__WHAT THE EXERCISE ASKS__
Pick out the lines below that contain the string "will" and copy them all.

__RECORDS FOR THE TASK__

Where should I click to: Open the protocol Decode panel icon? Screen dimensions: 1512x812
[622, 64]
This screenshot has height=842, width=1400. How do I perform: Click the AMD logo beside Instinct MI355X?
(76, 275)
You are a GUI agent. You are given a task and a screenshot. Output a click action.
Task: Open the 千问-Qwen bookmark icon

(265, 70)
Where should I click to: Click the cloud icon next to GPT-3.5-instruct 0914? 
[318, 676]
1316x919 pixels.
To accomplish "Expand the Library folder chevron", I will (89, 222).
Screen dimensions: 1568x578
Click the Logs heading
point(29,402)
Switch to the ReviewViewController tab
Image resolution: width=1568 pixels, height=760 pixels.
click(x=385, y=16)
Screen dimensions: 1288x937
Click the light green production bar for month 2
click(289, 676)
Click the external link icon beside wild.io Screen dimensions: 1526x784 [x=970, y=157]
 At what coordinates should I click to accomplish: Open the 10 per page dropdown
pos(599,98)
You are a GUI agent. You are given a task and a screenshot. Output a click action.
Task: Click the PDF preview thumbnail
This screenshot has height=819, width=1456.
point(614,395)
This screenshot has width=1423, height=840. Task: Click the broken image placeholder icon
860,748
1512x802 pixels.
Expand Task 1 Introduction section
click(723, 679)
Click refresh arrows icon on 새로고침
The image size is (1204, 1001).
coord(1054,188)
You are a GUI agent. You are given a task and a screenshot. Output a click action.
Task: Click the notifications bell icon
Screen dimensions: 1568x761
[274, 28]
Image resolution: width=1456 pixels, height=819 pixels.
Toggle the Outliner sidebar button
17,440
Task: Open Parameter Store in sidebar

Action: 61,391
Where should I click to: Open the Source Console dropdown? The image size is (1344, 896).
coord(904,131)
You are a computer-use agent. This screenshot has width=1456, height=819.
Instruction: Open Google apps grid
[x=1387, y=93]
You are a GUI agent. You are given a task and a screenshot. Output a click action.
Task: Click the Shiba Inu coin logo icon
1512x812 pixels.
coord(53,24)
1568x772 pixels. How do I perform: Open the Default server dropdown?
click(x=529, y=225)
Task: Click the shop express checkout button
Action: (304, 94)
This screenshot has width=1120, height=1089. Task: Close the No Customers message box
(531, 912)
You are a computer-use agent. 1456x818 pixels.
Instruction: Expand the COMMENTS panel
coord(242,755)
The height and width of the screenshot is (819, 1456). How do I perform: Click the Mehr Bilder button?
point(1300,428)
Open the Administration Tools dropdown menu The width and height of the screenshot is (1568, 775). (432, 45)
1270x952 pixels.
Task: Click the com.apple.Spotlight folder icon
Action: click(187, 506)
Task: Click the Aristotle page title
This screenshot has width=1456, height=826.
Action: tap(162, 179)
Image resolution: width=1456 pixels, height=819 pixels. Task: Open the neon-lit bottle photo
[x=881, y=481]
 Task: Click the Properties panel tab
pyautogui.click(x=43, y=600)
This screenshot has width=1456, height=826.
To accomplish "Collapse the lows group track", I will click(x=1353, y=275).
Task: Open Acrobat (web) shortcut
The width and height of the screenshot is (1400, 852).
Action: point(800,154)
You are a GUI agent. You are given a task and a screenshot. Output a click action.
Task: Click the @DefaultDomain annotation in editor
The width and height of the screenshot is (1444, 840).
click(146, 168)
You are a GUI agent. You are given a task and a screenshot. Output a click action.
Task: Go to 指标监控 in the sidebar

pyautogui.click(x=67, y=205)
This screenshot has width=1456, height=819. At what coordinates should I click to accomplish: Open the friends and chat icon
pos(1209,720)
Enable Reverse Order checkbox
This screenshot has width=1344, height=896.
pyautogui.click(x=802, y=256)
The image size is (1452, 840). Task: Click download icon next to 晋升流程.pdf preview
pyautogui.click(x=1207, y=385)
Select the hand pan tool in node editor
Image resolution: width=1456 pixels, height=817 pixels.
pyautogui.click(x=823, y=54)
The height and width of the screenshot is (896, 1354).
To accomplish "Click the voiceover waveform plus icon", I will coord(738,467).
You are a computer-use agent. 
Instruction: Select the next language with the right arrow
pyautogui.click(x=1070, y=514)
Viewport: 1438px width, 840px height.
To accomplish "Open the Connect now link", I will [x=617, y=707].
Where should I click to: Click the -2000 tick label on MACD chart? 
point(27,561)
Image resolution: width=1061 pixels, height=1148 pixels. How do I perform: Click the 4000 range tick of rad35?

__TASK RESPONSE__
To accomplish "Expand the Library folder chevron", I will (89, 222).
To accomplish "Collapse the lows group track", I will click(x=1353, y=275).
To accomplish "Click the voiceover waveform plus icon", I will coord(738,467).
To accomplish "Open the Connect now link", I will [x=617, y=707].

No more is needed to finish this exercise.